- _RECORDS SUPPLIED_:

--- START ---

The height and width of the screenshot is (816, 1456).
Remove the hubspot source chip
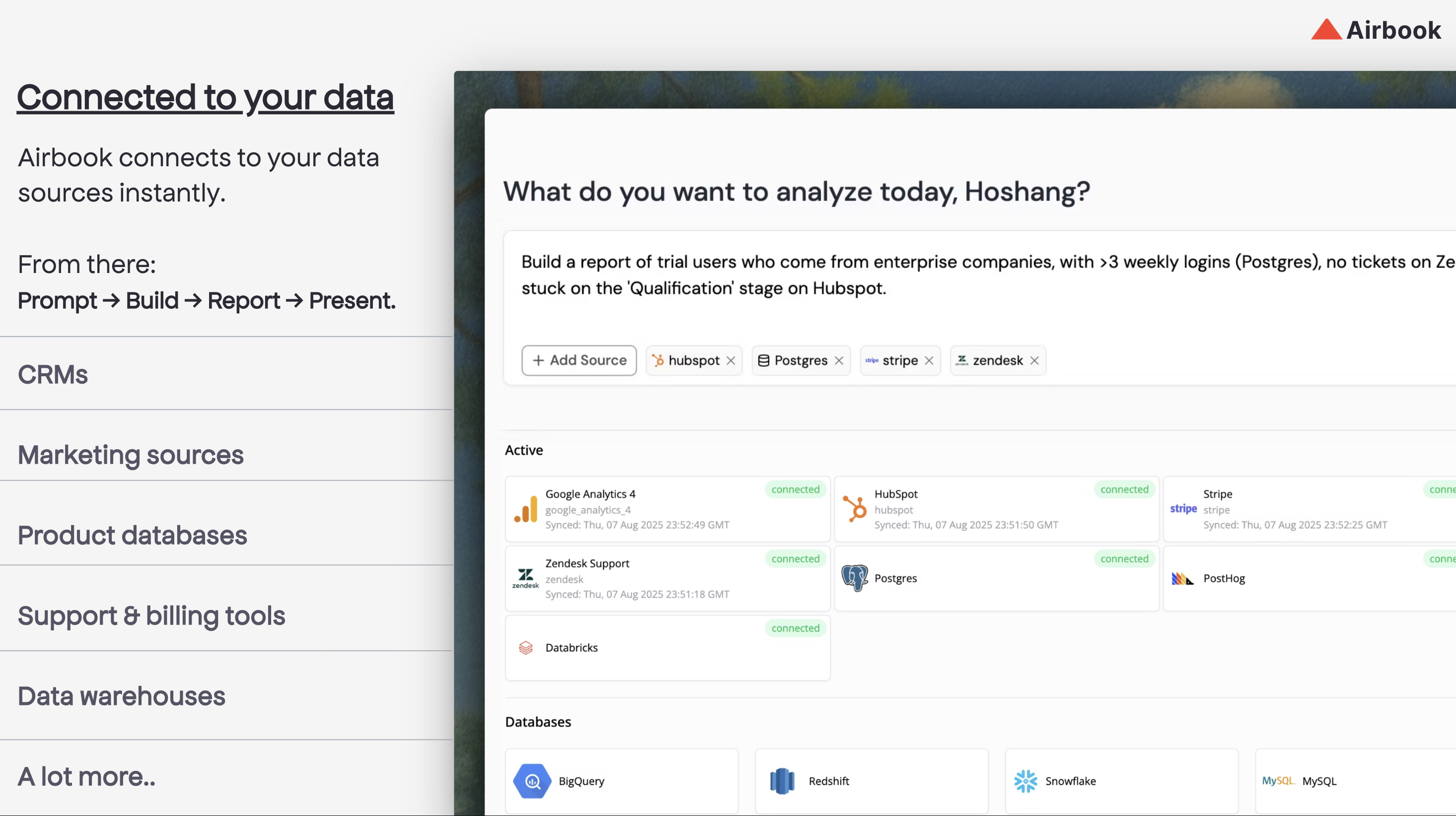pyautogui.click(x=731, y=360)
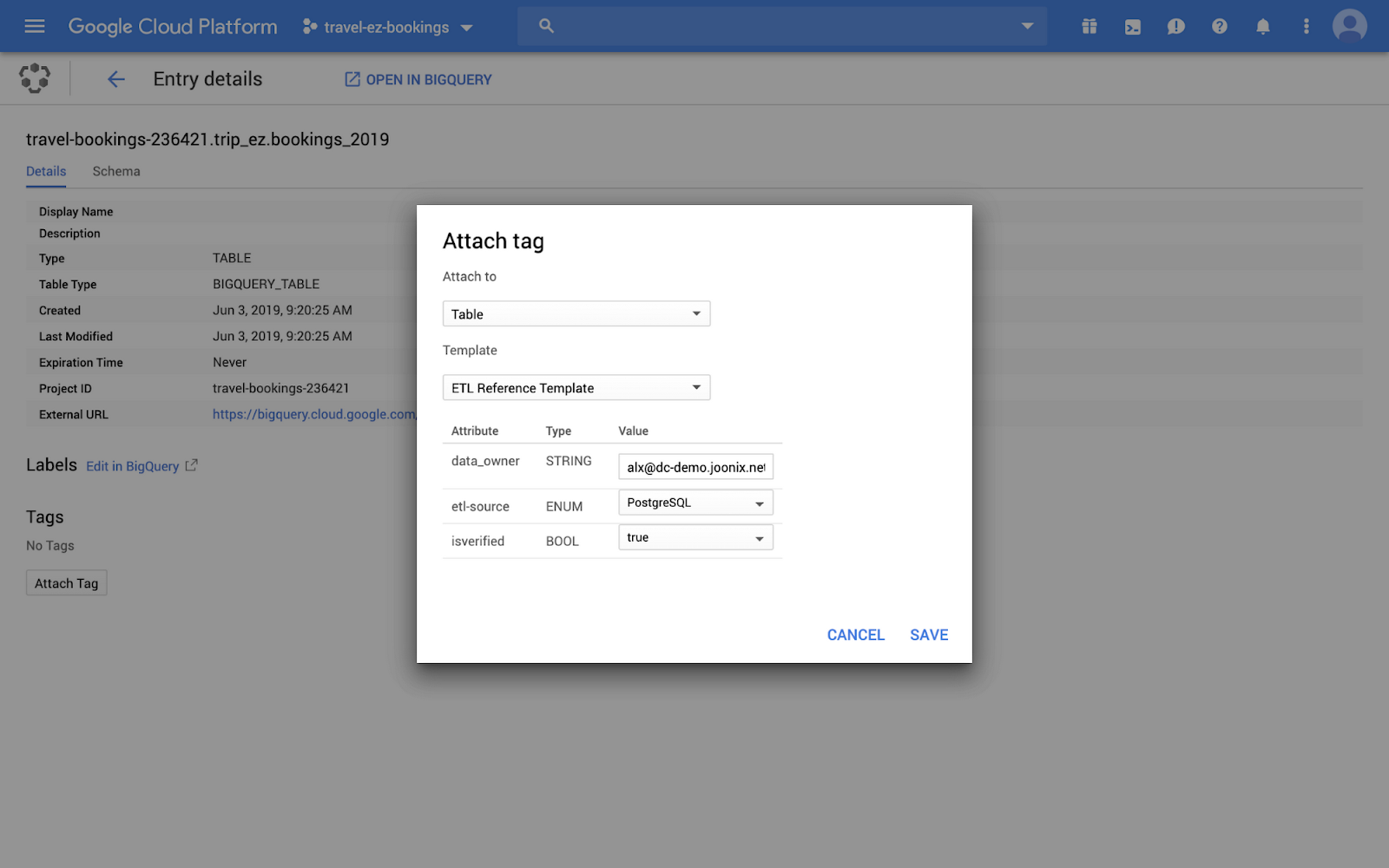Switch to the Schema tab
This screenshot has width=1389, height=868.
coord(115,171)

--- END ---

- _REQUIRED ACTION_:
Quote the records in full and exactly; skip any image.

- _THE ANSWER_:
The height and width of the screenshot is (816, 1456).
Remove the hubspot source chip
pyautogui.click(x=731, y=360)
Switch to the Schema tab
This screenshot has width=1389, height=868.
coord(115,171)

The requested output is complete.